> **Exercise**
From the first line to the last, reproduce the data exactly.
(Records supplied)
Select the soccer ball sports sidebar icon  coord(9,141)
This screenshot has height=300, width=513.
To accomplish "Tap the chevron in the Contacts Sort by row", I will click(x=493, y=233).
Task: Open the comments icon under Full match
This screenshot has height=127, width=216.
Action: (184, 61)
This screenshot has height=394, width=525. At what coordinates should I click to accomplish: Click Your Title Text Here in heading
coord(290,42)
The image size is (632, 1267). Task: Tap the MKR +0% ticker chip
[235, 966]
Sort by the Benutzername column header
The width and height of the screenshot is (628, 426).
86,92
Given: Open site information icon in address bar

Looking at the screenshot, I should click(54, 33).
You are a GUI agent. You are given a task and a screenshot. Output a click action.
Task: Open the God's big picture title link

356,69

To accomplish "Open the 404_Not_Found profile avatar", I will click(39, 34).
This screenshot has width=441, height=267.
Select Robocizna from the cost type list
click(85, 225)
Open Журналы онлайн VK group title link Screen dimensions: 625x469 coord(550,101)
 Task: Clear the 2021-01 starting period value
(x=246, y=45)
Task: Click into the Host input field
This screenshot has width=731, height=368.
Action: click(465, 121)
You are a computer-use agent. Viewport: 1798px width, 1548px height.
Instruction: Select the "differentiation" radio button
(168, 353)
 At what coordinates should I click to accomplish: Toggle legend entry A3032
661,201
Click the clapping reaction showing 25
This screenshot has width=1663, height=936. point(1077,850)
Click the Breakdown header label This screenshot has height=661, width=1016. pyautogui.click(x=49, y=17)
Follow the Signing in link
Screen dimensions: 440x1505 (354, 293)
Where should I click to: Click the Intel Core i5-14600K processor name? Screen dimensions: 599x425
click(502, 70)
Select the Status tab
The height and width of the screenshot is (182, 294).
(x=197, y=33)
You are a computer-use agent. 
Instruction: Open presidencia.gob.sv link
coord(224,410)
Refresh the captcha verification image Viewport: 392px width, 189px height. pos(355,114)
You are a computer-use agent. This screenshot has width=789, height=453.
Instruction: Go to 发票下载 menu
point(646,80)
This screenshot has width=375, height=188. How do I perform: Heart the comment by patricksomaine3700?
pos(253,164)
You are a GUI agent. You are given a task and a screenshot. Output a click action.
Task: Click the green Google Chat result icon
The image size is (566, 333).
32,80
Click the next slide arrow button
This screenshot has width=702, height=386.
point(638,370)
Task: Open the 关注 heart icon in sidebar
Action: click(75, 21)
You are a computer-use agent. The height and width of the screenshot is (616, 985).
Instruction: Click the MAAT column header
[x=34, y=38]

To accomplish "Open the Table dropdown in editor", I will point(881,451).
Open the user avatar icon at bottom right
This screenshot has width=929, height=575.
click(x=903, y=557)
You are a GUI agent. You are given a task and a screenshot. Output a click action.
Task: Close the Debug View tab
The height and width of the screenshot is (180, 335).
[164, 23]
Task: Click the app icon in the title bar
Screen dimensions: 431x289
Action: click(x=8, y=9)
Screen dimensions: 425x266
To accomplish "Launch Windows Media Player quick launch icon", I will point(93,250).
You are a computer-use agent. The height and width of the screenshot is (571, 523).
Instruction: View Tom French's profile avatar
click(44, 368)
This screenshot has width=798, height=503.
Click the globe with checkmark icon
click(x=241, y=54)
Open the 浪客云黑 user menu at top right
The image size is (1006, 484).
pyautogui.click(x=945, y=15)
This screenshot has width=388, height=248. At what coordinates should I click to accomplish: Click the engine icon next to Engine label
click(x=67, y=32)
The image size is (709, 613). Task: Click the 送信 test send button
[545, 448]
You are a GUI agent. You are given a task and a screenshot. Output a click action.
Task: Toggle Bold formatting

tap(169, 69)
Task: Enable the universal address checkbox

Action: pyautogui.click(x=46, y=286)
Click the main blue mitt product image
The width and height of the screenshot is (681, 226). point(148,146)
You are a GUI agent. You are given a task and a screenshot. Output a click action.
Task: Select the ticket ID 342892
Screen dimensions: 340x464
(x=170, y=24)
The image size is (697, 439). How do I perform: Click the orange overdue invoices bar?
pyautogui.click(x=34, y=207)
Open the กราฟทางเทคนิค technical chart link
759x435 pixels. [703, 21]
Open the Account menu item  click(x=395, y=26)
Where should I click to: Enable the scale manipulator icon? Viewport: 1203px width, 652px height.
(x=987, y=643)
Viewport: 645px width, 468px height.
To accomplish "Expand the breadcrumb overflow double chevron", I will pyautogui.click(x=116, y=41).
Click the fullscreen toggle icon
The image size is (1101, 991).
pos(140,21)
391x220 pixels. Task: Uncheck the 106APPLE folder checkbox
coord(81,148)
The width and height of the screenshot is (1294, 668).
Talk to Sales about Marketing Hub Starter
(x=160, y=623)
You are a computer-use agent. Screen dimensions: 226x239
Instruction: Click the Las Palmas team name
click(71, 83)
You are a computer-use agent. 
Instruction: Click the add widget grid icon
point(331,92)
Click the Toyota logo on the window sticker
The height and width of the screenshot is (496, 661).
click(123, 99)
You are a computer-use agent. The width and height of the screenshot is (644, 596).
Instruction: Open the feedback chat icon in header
(End Records supplied)
> **Reply to the exercise**
Select the soccer ball sports sidebar icon  coord(9,141)
This screenshot has height=300, width=513.
To accomplish "Tap the chevron in the Contacts Sort by row", I will click(x=493, y=233).
Task: Open the comments icon under Full match
This screenshot has height=127, width=216.
Action: (184, 61)
This screenshot has height=394, width=525. At what coordinates should I click to accomplish: Click Your Title Text Here in heading
coord(290,42)
The image size is (632, 1267). Task: Tap the MKR +0% ticker chip
[235, 966]
Sort by the Benutzername column header
The width and height of the screenshot is (628, 426).
86,92
Given: Open site information icon in address bar

Looking at the screenshot, I should click(54, 33).
You are a GUI agent. You are given a task and a screenshot. Output a click action.
Task: Open the God's big picture title link

356,69

To accomplish "Open the 404_Not_Found profile avatar", I will click(39, 34).
This screenshot has width=441, height=267.
Select Robocizna from the cost type list
click(85, 225)
Open Журналы онлайн VK group title link Screen dimensions: 625x469 coord(550,101)
 Task: Clear the 2021-01 starting period value
(x=246, y=45)
Task: Click into the Host input field
This screenshot has width=731, height=368.
Action: click(465, 121)
You are a computer-use agent. Viewport: 1798px width, 1548px height.
Instruction: Select the "differentiation" radio button
(168, 353)
 At what coordinates should I click to accomplish: Toggle legend entry A3032
661,201
Click the clapping reaction showing 25
This screenshot has width=1663, height=936. point(1077,850)
Click the Breakdown header label This screenshot has height=661, width=1016. pyautogui.click(x=49, y=17)
Follow the Signing in link
Screen dimensions: 440x1505 (354, 293)
Where should I click to: Click the Intel Core i5-14600K processor name? Screen dimensions: 599x425
click(502, 70)
Select the Status tab
The height and width of the screenshot is (182, 294).
(x=197, y=33)
You are a computer-use agent. 
Instruction: Open presidencia.gob.sv link
coord(224,410)
Refresh the captcha verification image Viewport: 392px width, 189px height. pos(355,114)
You are a computer-use agent. This screenshot has width=789, height=453.
Instruction: Go to 发票下载 menu
point(646,80)
This screenshot has width=375, height=188. How do I perform: Heart the comment by patricksomaine3700?
pos(253,164)
You are a GUI agent. You are given a task and a screenshot. Output a click action.
Task: Click the green Google Chat result icon
The image size is (566, 333).
32,80
Click the next slide arrow button
This screenshot has width=702, height=386.
point(638,370)
Task: Open the 关注 heart icon in sidebar
Action: click(75, 21)
You are a computer-use agent. The height and width of the screenshot is (616, 985).
Instruction: Click the MAAT column header
[x=34, y=38]

To accomplish "Open the Table dropdown in editor", I will point(881,451).
Open the user avatar icon at bottom right
This screenshot has width=929, height=575.
click(x=903, y=557)
You are a GUI agent. You are given a task and a screenshot. Output a click action.
Task: Close the Debug View tab
The height and width of the screenshot is (180, 335).
[164, 23]
Task: Click the app icon in the title bar
Screen dimensions: 431x289
Action: click(x=8, y=9)
Screen dimensions: 425x266
To accomplish "Launch Windows Media Player quick launch icon", I will point(93,250).
You are a computer-use agent. The height and width of the screenshot is (571, 523).
Instruction: View Tom French's profile avatar
click(44, 368)
This screenshot has width=798, height=503.
Click the globe with checkmark icon
click(x=241, y=54)
Open the 浪客云黑 user menu at top right
The image size is (1006, 484).
pyautogui.click(x=945, y=15)
This screenshot has width=388, height=248. At what coordinates should I click to accomplish: Click the engine icon next to Engine label
click(x=67, y=32)
The image size is (709, 613). Task: Click the 送信 test send button
[545, 448]
You are a GUI agent. You are given a task and a screenshot. Output a click action.
Task: Toggle Bold formatting

tap(169, 69)
Task: Enable the universal address checkbox

Action: pyautogui.click(x=46, y=286)
Click the main blue mitt product image
The width and height of the screenshot is (681, 226). point(148,146)
You are a GUI agent. You are given a task and a screenshot. Output a click action.
Task: Select the ticket ID 342892
Screen dimensions: 340x464
(x=170, y=24)
The image size is (697, 439). How do I perform: Click the orange overdue invoices bar?
pyautogui.click(x=34, y=207)
Open the กราฟทางเทคนิค technical chart link
759x435 pixels. [703, 21]
Open the Account menu item  click(x=395, y=26)
Where should I click to: Enable the scale manipulator icon? Viewport: 1203px width, 652px height.
(x=987, y=643)
Viewport: 645px width, 468px height.
To accomplish "Expand the breadcrumb overflow double chevron", I will pyautogui.click(x=116, y=41).
Click the fullscreen toggle icon
The image size is (1101, 991).
pos(140,21)
391x220 pixels. Task: Uncheck the 106APPLE folder checkbox
coord(81,148)
The width and height of the screenshot is (1294, 668).
Talk to Sales about Marketing Hub Starter
(x=160, y=623)
You are a computer-use agent. Screen dimensions: 226x239
Instruction: Click the Las Palmas team name
click(71, 83)
You are a computer-use agent. 
Instruction: Click the add widget grid icon
point(331,92)
Click the Toyota logo on the window sticker
The height and width of the screenshot is (496, 661).
click(123, 99)
You are a computer-use agent. The width and height of the screenshot is (644, 596).
Instruction: Open the feedback chat icon in header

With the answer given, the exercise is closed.